Apa arti guru menurutmu? Apakah hanya sekedar sosok gemuk yang memberikan tugas menumpuk, suara yang terbakar saat mengajar, dan wajah yang mengerut saat kita melakukan kesalahan? Atau, apakah ada makna lebih yang kamu temukan dalam peran seorang guru?
Kami pastikan, disini kita semua tau bahwa guru juga manusia biasa yang memiliki kebutuhan. Mereka, yang setiap hari berjibaku dengan tumpukan persoalan, tugas, membimbing generasi penerus bangsa, dan menjadi inspirasi bagi banyak orang, pantas mendapatkan perhatian lebih.
Bukan uangmu, tapi perhatian bagi Negara ini.
Dibandingkan dengan para pejabat yang kerap kali hanya duduk di kursi empuk, guru-guru kita telah memberikan kontribusi yang jauh lebih besar bagi Negara ini. Mereka adalah pahlawan tanpa mendali yang rela mengorbankan hati, waktu, tenaga, bahkan kesehatan demi mencerdaskan anak-anak bangsa ini.
Bukankah pengabdian mereka sejatinya lebih mulia? Lantas mengapa Negara tidak memperhatikan kehidupannya?
Berikut satu kisah singkat tentang: Guruku Kini Merana, Pahlawan Tanpa Jeda yang Terluka.
Pahlawan Tanpa Jeda yang Terluka
Kebetulan nama beliau adalah Bu Yani, sosok yang selama ini menjadi idola di sekolahku. Rambut sebahunya yang selalu tertata rapi dengan jepit bunga, kini tampak sedikit berantakan. Dulu, ingat sekali, setiap kali Bu Yani memasuki kelas, suasana langsung berubah ceria.
Matanya yang bulat dan berbinar, selalu berhasil memberi oksigen segar pagi hari kami untuk semangat dan fokus pada pelajaran.
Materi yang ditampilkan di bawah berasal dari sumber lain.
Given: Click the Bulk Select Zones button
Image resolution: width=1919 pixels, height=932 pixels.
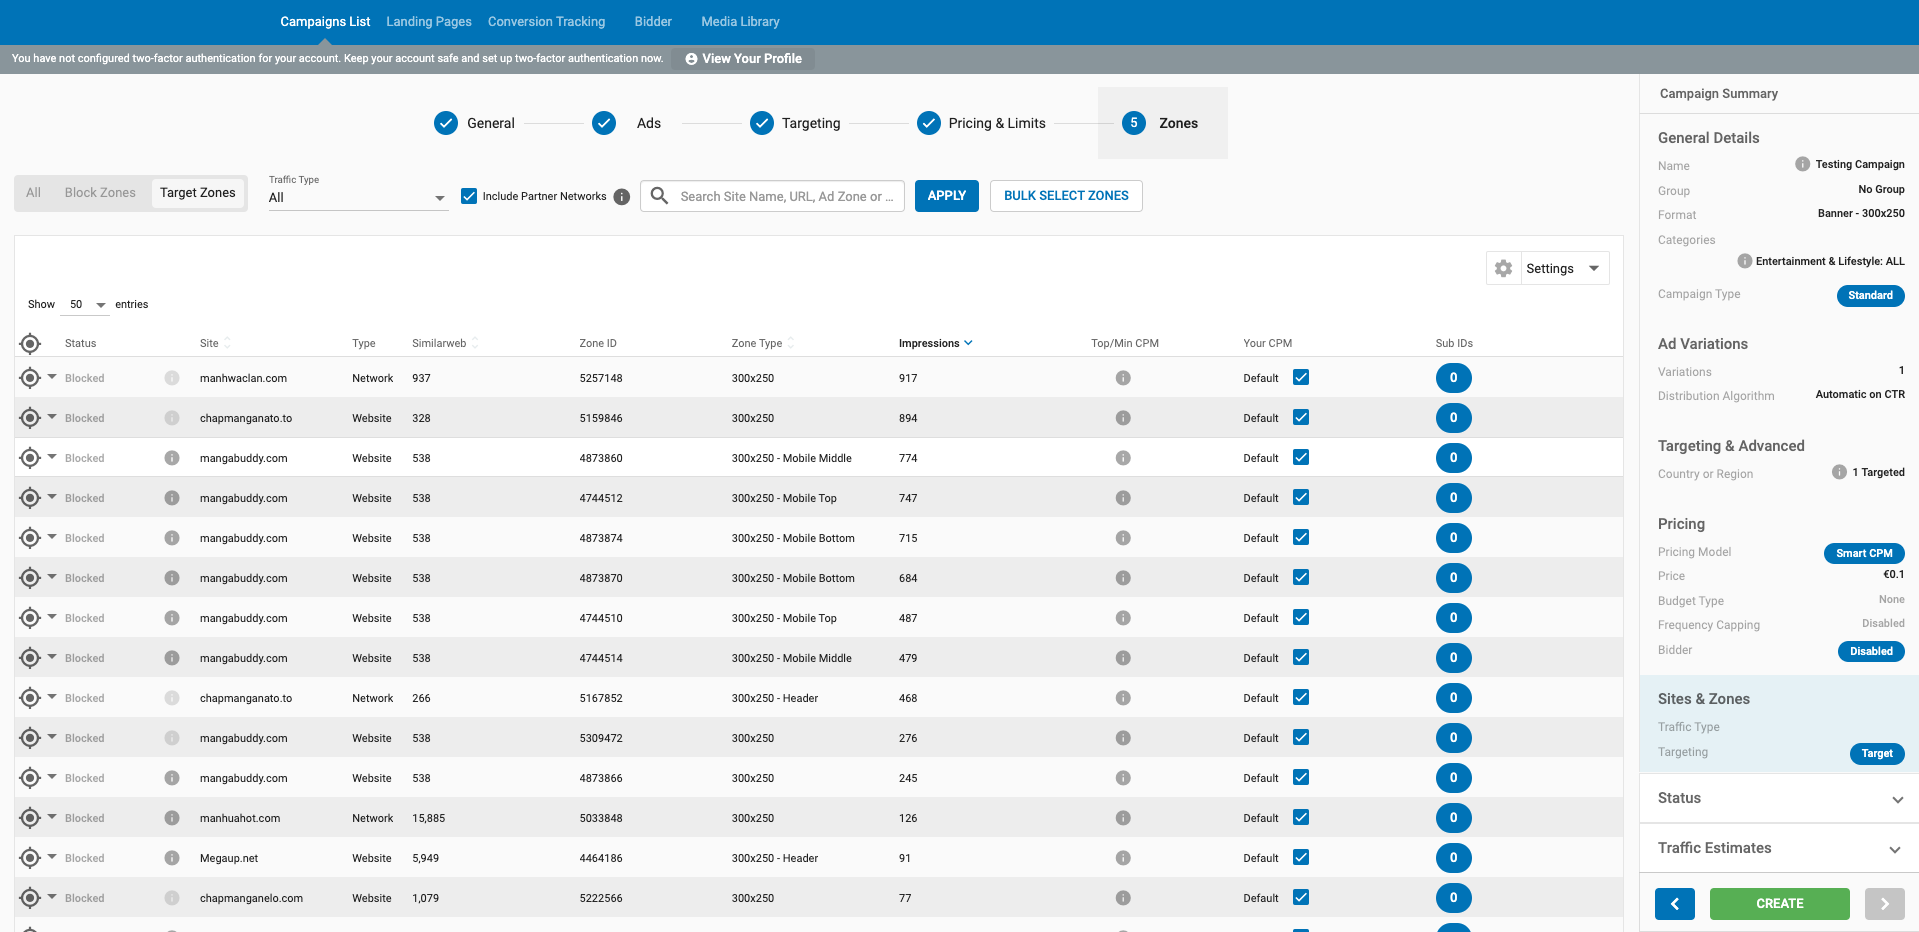Looking at the screenshot, I should point(1066,196).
Senyumnya yang hangat, mampu mencairkan suasana kelas yang paling tegang, sekalipun pagi ini kami belum sarapan. “Menunggu janji atas program pemerintah tentang makan gratis bagi pelajar” misalnya.
Beliau tak hanya sekadar menyampaikan materi, tapi juga membawakan segudang kisah dan cerita. Aku masih ingat, saat Bu Yani bercerita tentang pengalamannya mengajar di daerah terpencil. “Becek gaka ada ojek!” Kisahnya begitu tanpa beban dan membuatku semakin kagum padanya.
Namun, belakangan semuanya terasa berbeda. Mengapa ya? Ada apa dengan Bu Guru?
Guruku Kini Merana
Entah apa yang terjadi dengannya. Ia tampak berbeda. Tatapan matanya yang dulu penuh semangat, kini tampak sayu dan lelah. Senyumnya yang dulu selalu menghiasi wajahnya, kini lebih sering terukir samar, seolah memikul sesak.
Semangat yang dulu selalu mengelilinginya, seakan memudar, 😒hilang, kusam, meninggalkan kesan mendalam akan perubahan yang terjadi. Kehadiran Bu Yani yang dulu selalu dinantikan, kini terasa tak bernyawa. “Dingin, membisu” Kami semua merasa kehilangan walau beliau ada di depan mata.
“Ada apa, Bu?” tanyaku suatu hari, memberanikan diri mendekati beliau setelah jam pelajaran.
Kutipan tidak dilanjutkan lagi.